Temporalmente cerrado

Casi enfrente del edificio en el que ahora trabajo (una casa, en realidad), hay un anciano que me mira desde el ventanal de su habitación, en un primer piso. Nos mira a todos los que pasamos por Amatlán, ya sea con dirección a Juan Escutia o hacia Fernando Montes de Oca. Da la impresión de que eso es lo único que hace durante, por lo menos, las ocho o nueve horas que mis compañeros y yo pasamos aquí.
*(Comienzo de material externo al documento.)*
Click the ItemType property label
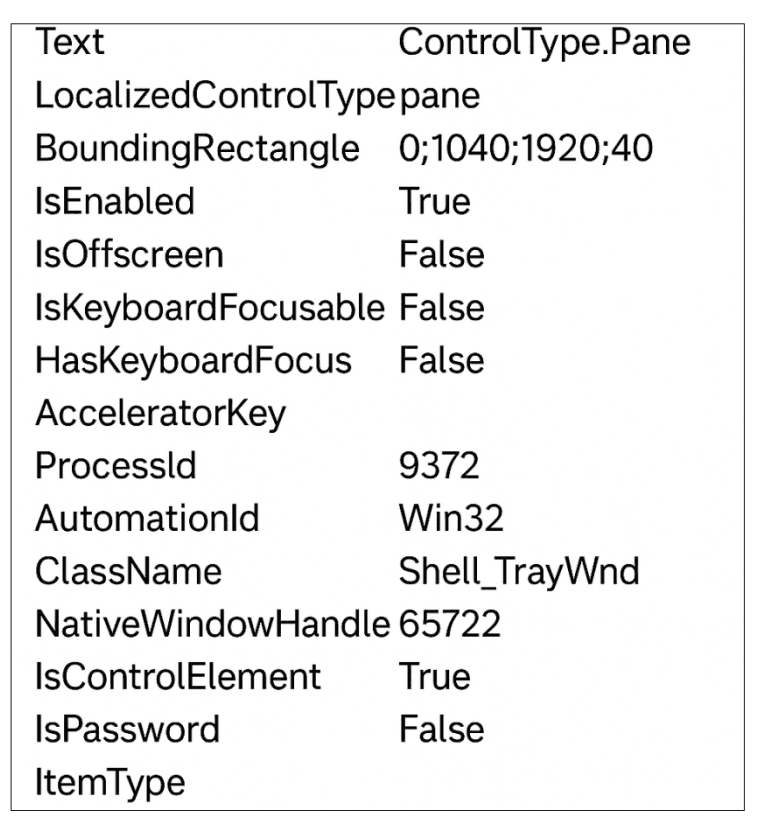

Al parecer, este señor se encuentra confinado a una silla de ruedas, y todos los días alguien lo coloca en ese lugar, para que mire a la calle. ¿Habrá notado ya que soy nuevo en la editorial?, ¿se dará cuenta de cuando alguien llega tarde a la oficina?, ¿reconocerá a los dueños? ¿Soñará con nosotros? Yo, anoche, estuve a punto de soñarlo. Antes de quedarme dormido, pensé mucho en su situación, y sentí tristeza. Por mí, naturalmente; nunca por él. Y mis sueños me llevaron al interior de una caverna en la que se alojaba una encantadora e imaginaria iglesia anglicana. El lugar, por fuera, lucía como el umbral de la cueva de Sedecías, esa que reposa a un lado de la puerta de Damasco, en Jerusalén, y a la que no pude entrar en febrero porque estaba temporalmente cerrada al público. Esta mañana, al percatarme otra vez del viejo y saludarlo con la mano en alto, entendí que el templo anglicano que visité anoche era un símbolo de este mismo edificio (una cueva, en realidad), y que el viejo no entrará nunca, sino hasta que nosotros nos abramos de nuevo al público. Hasta cuándo, me pregunto.